Re: Re: Re: Re: Re Re: Mark McGwire ( Mechanics)PLEASE ANSWER!!!!!!!!!
Posted by: Shawn (
) on Mon Mar 5 11:55:52 2001
It's easy to identify hitters that use rotational mechanics because most of them do. I'm still waiting to hear about one that doesn't.
> Most also use weight shift as well--some more than others. Just because McGuire releases his top hand doesn't make him a weight shift hitter. Just because Aaron had a healthy stride sometimes does not make him a weight shift hitter.
> I know in the past there have been more pure weight shift hitters than today's game. There are many hitters today that stride to a pre-bent leg and than use the extension of the leg to drive rotation.
> In reality, there are too many permutations to clearly classify hitters under either type--although I would say there is a trend to less aggressive weight shift (back to middle rather than striding into the front leg) and smaller strides.
> Many times we argue about terminology (we use different words to describe the same thing).

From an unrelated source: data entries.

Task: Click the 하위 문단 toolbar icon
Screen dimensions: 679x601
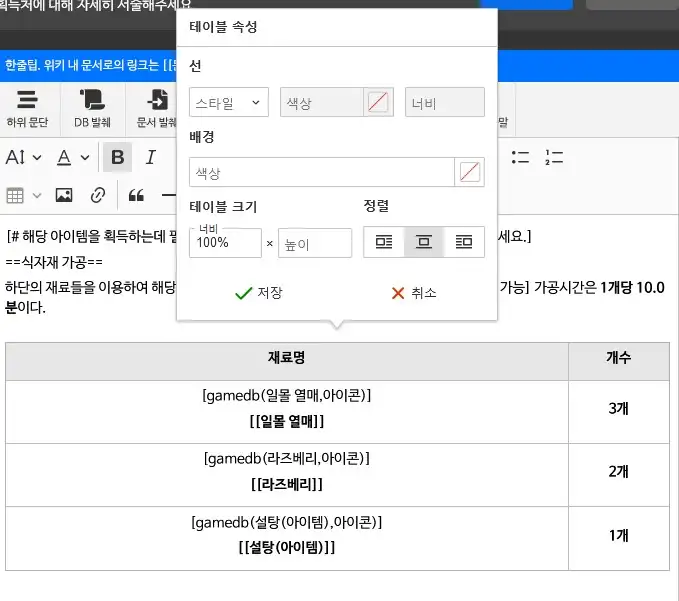Action: [29, 100]

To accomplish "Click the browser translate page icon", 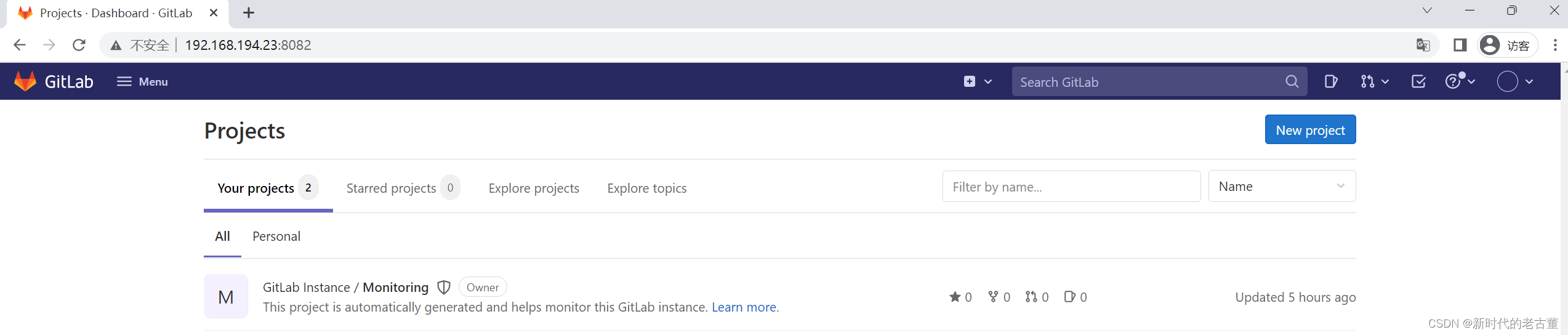I will point(1423,45).
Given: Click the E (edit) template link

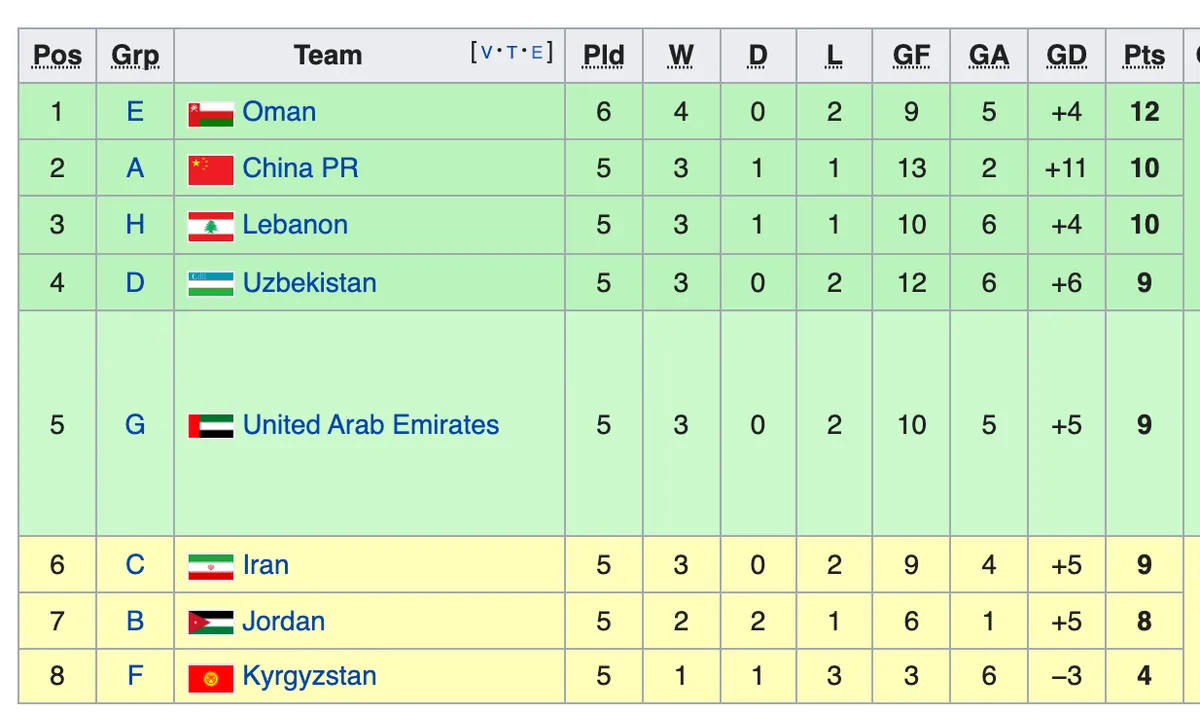Looking at the screenshot, I should click(x=537, y=53).
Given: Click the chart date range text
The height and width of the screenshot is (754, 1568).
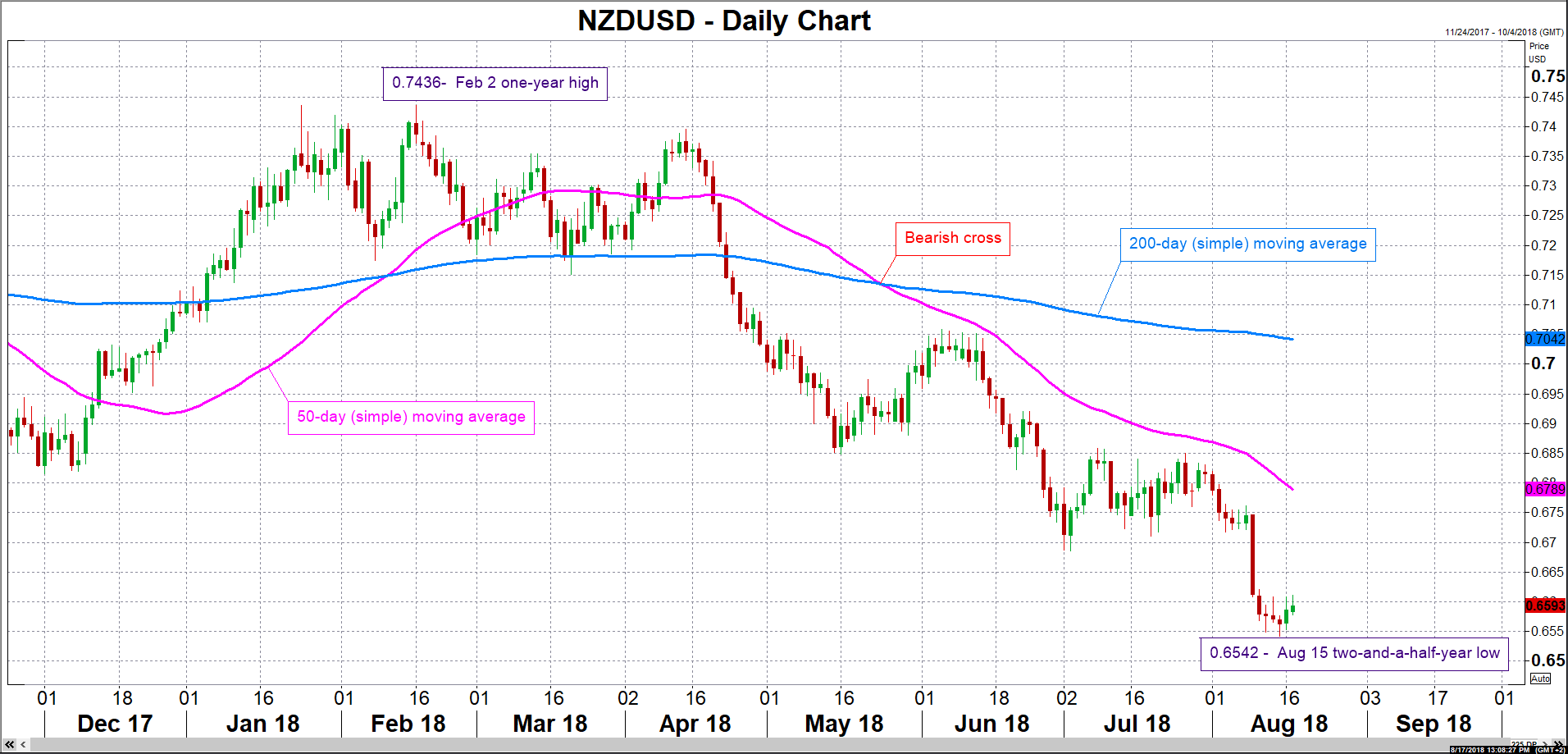Looking at the screenshot, I should [x=1503, y=32].
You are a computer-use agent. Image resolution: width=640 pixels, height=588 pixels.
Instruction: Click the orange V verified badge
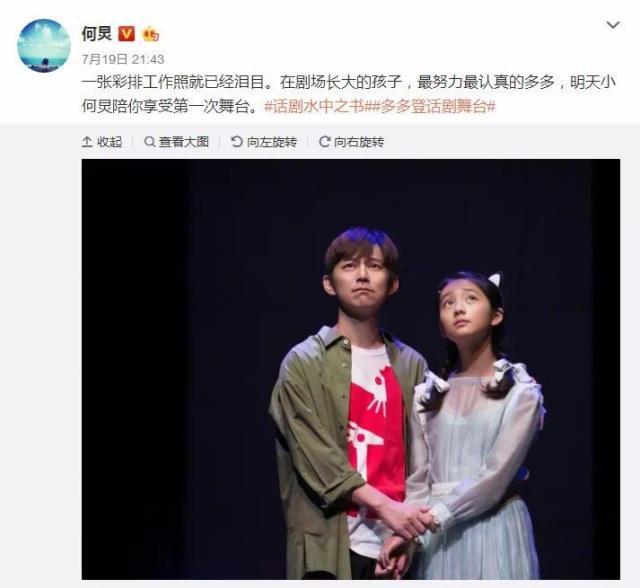127,34
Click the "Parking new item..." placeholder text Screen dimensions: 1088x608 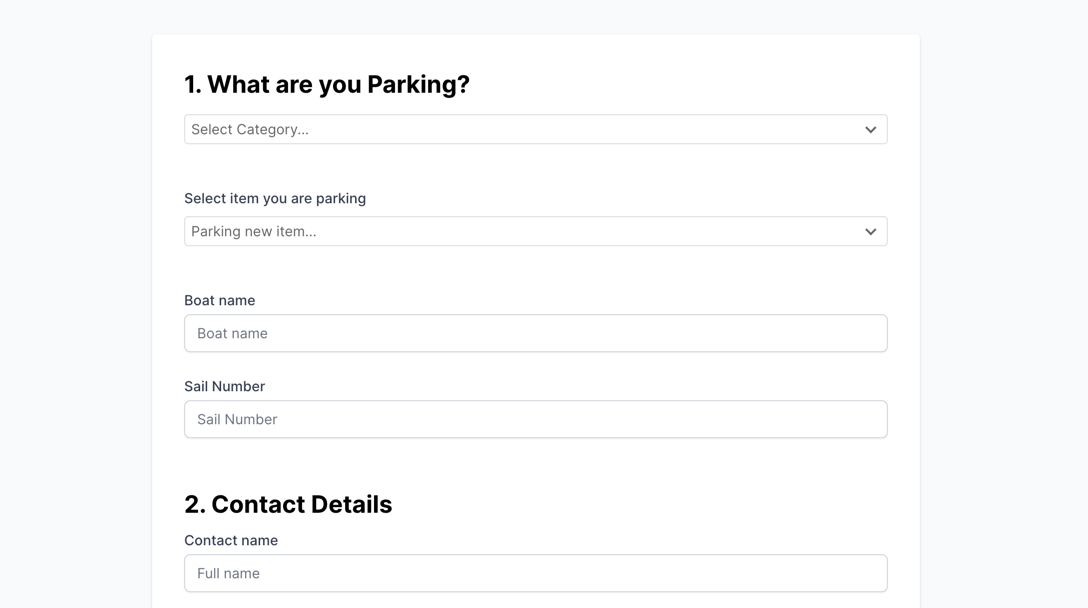click(x=254, y=232)
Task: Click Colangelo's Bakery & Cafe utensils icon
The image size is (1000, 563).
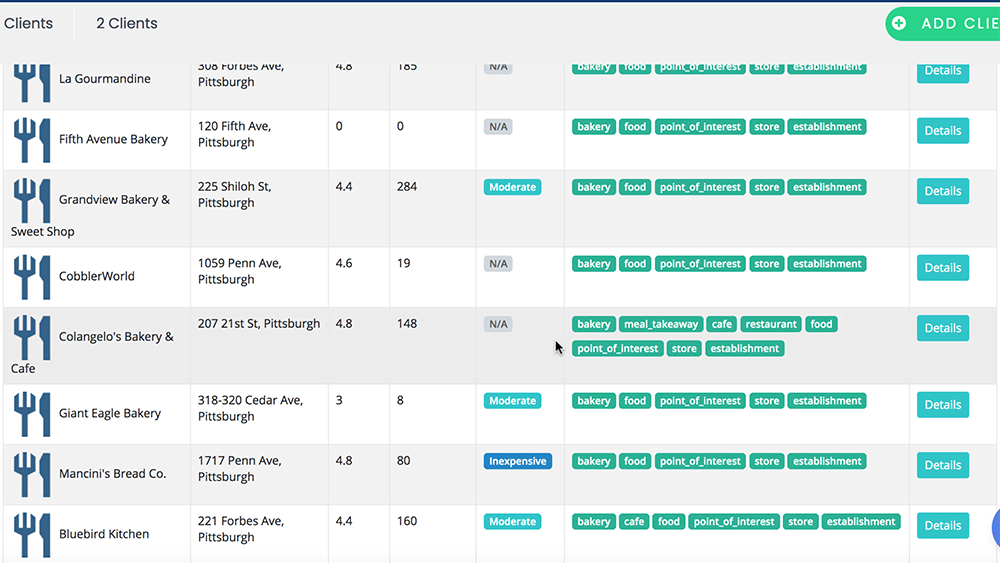Action: pos(32,337)
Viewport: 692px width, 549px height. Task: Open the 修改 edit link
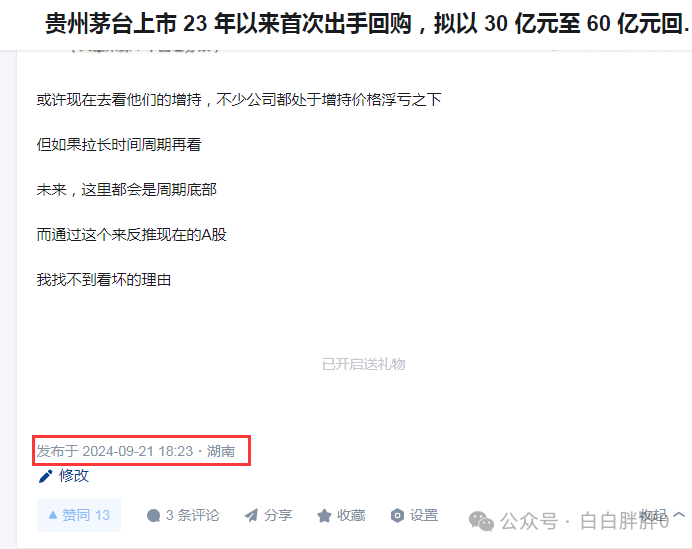(74, 476)
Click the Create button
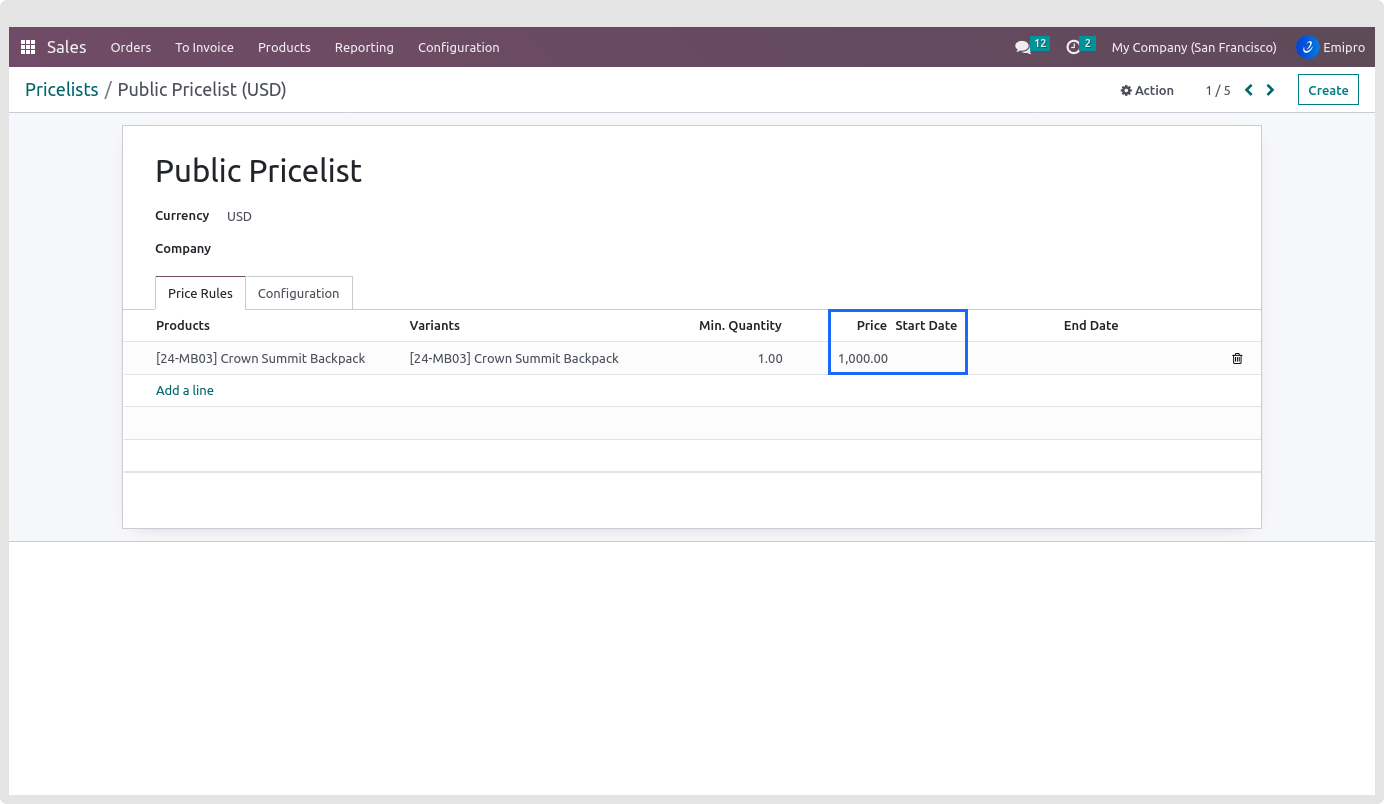The width and height of the screenshot is (1384, 804). click(1328, 90)
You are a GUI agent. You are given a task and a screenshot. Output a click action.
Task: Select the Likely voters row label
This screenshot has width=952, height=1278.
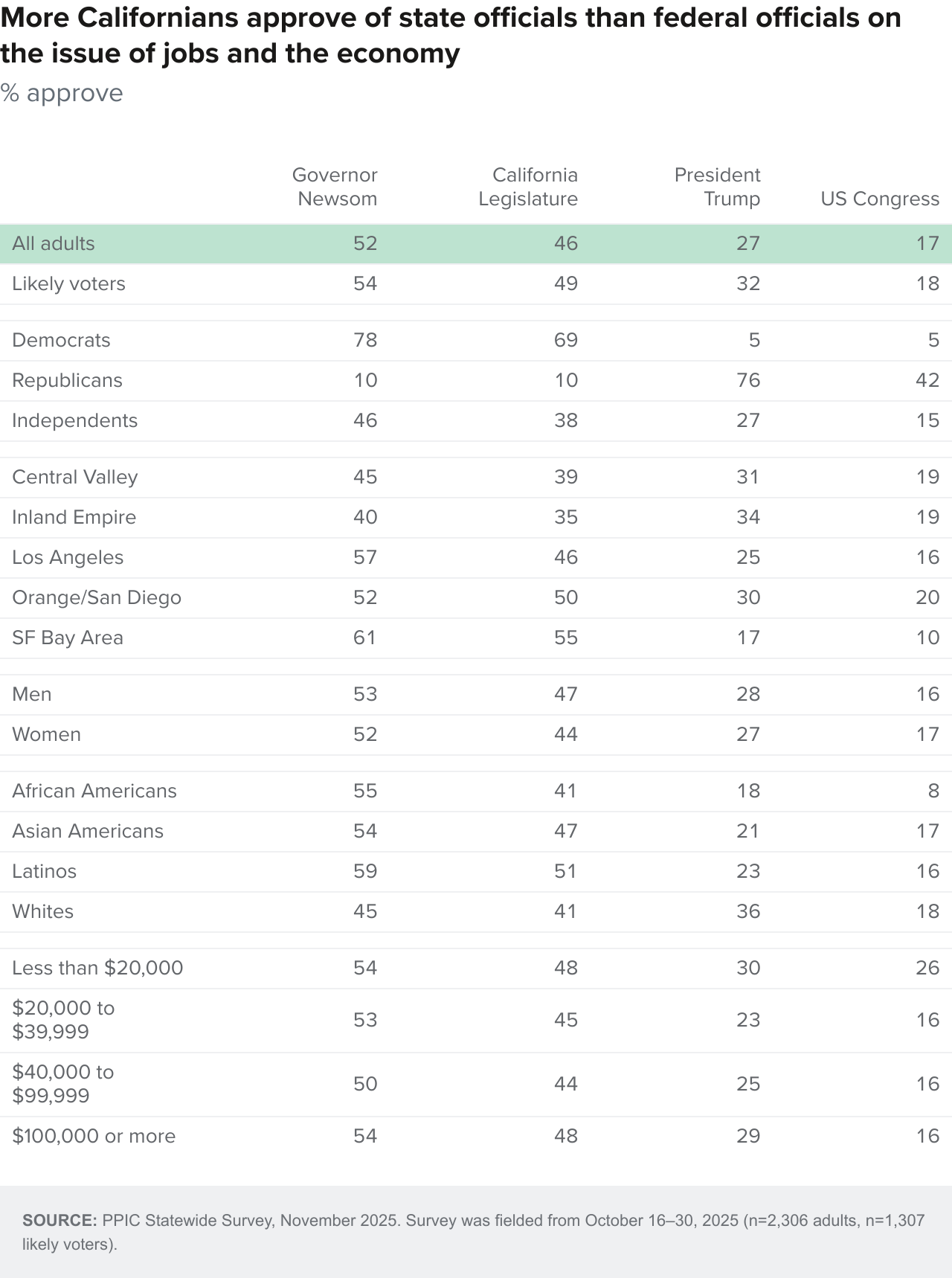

Lets not blame Lau completely for the 60, 70, 80's. Remember his book came out in the early 80's. There are some things that might affect a hitters ability such as no shoulder rotation. Hitters were actually doing this before Lau came on the scene. And many of the problems with back foot hitting (squashing the bug) and the straight up stances, no/little shoulder rotation, hard strides (jumping), top hand dominance, and rolling the wrist were addressed by Lau Sr. and now his son JR.
It's a wealth of information to anyone interested in the art of hitting.
I watched Guidry (?)of the Yankee's' strike out 18 Angels 1978 (pre-Lau) and Clemens strike out 20 Mariners 85 (?) recently on Classic sports. Batting averages for both teams involved were very poor. For both games I would put the cumulative batting average at .225 for all teams involved.
Lau was not the reason for the terrible swings displayed. I have to wonder how these hitters even made it to the majors. They displayed any/all the common faults you would see in LL or in Fastpitch. Lunging, swinging and striding, collapsing, poor swing planes, poor launch position, hands coming forward, rolling the wrists, complete back arm extension with little/no shoulder rotation (torso).
These guys were either afraid of shoulder rotation, or they had no idea that the bat must 'arc', 'rotate', between the hands. Simple swing around the head/spine (keeping the hands back). That the swing is a pull/push action and not just push.
All the hitters mentioned swing/arc the bat from a balanced/axis. Griffey uses weight/shift and his stride to set up his axis and rotation, Very fluid and natural. Alex is very similar, natural rotation and uses his striding action to set-up the swing.
Mac is a totally different hitter than Alex and Griffey. Massive torso, legs, arms, often his hip cock and stride (very short) is described as a weight shift. Very focused rotation, or pumping action, weight shift, whatever you want to call it. Comes off the backside strongly with his massive trunk/torso (shoulder/arms included) too arc the bat.
I once heard that the stride sets up rotation. Call it weight shift, hips rotation, anything thing you want. And then remember where are the hands when the stride touches down? Is the lower body creating the base for the upper body before the hands start to work?
One thing very interesting is Mankin preaching (begging, ?) that you don't shift the weight and swing at the same time (drive the hands forward). It's very interesting how this 'small detail' can sap power and quickness and lead too a lose in balance and way too much extension out front (hands coming forward).
Don't blame Lau or confuse simple instructions as shift the weight from the backside to the frontside and poor hitters. It's simple not completely true. I've heard Nomar's swing explained the same way many times. I don't believe Lau Sr. or Jr. are completely wrong, there is no completely linear system and they don't suggest there is. Sr. may have taken the weight shift to far to defeat the backfoot hitters and dominate top hand, too much against the hips and at the same time knowing their importance. He simple didn't explain it thoroughly or well enough. Jr. has bridged this gap and is more what we see in hitters today (combination) that all great hitters used.
Lau was against the idea that you forcefully hit off the back foot, keeping all the weight back. And hit with a strong pushing action. This is simple 'driving the hands' and is the thoroughly explained by Jack as a major flaw even in his rotational model.